* [Instructions to follow]: Could you output every line of this listing word for word, leaving the pictures out?

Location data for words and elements
====================
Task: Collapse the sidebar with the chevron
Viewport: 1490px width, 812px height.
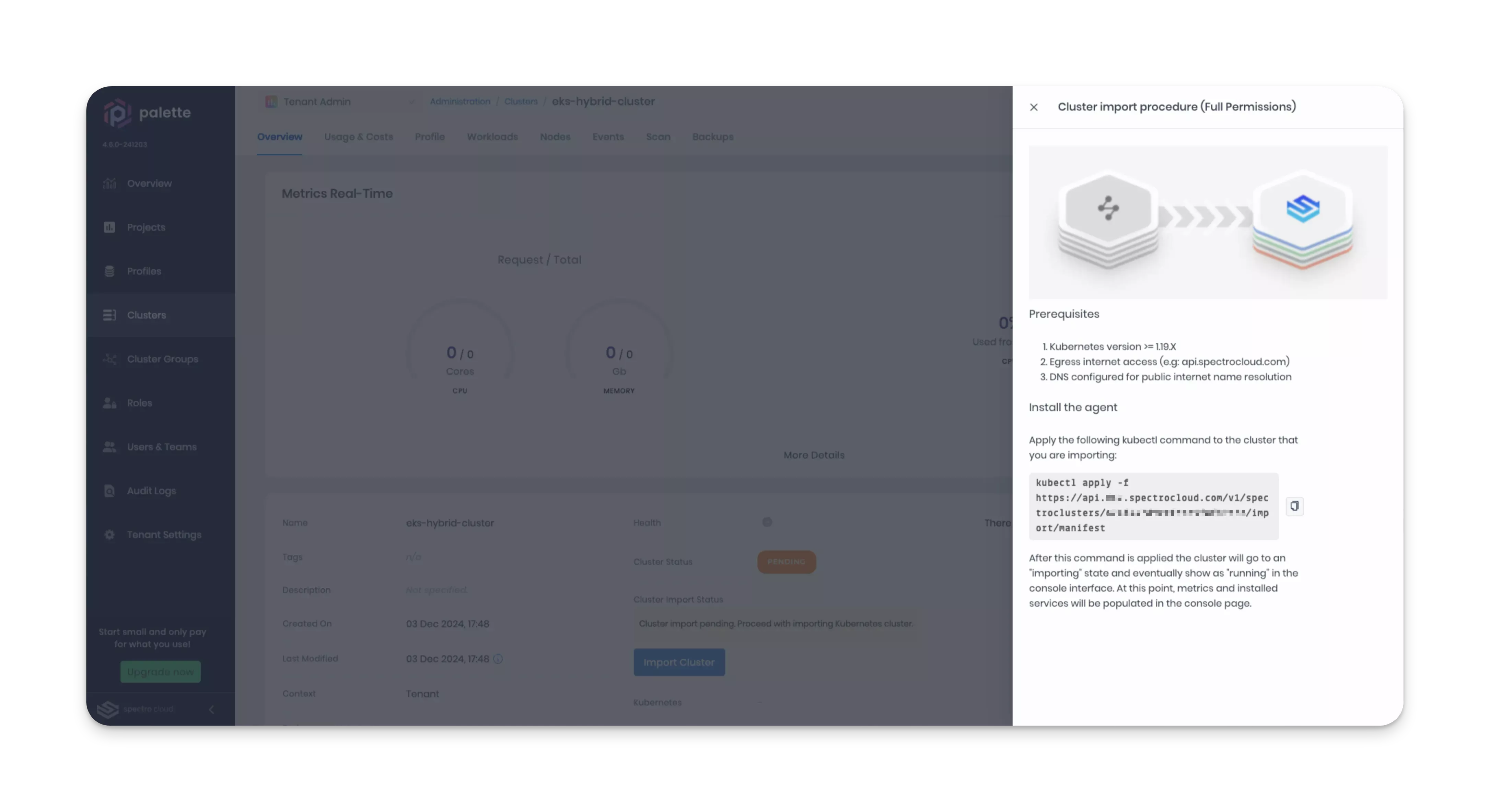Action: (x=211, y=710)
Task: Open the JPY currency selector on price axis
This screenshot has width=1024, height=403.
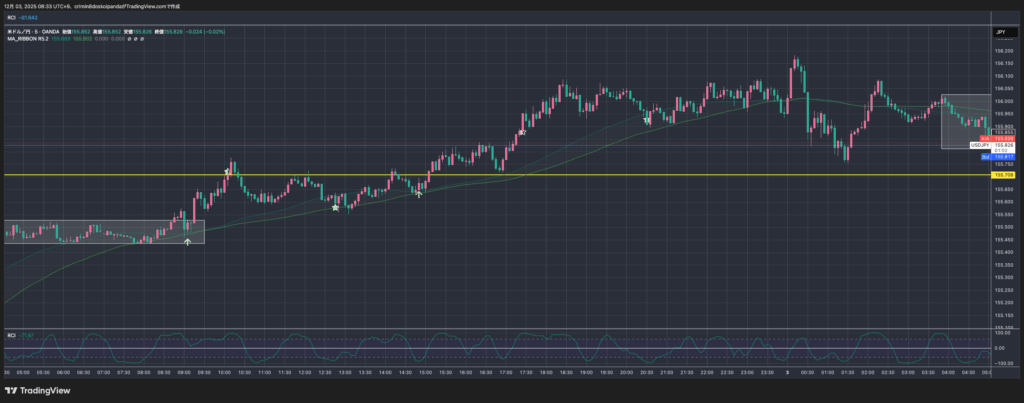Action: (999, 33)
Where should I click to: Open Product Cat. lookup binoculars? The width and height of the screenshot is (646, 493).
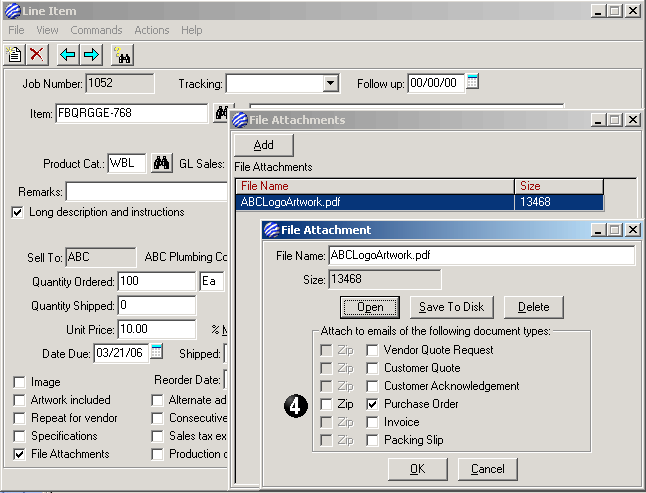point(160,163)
====================
* [Completed exercise]:
Task: Collapse the sidebar with the chevron
Viewport: 1490px width, 812px height.
Action: (x=211, y=710)
Task: Open the JPY currency selector on price axis
This screenshot has width=1024, height=403.
Action: (999, 33)
Where should I click to: Open Product Cat. lookup binoculars? The width and height of the screenshot is (646, 493).
point(160,163)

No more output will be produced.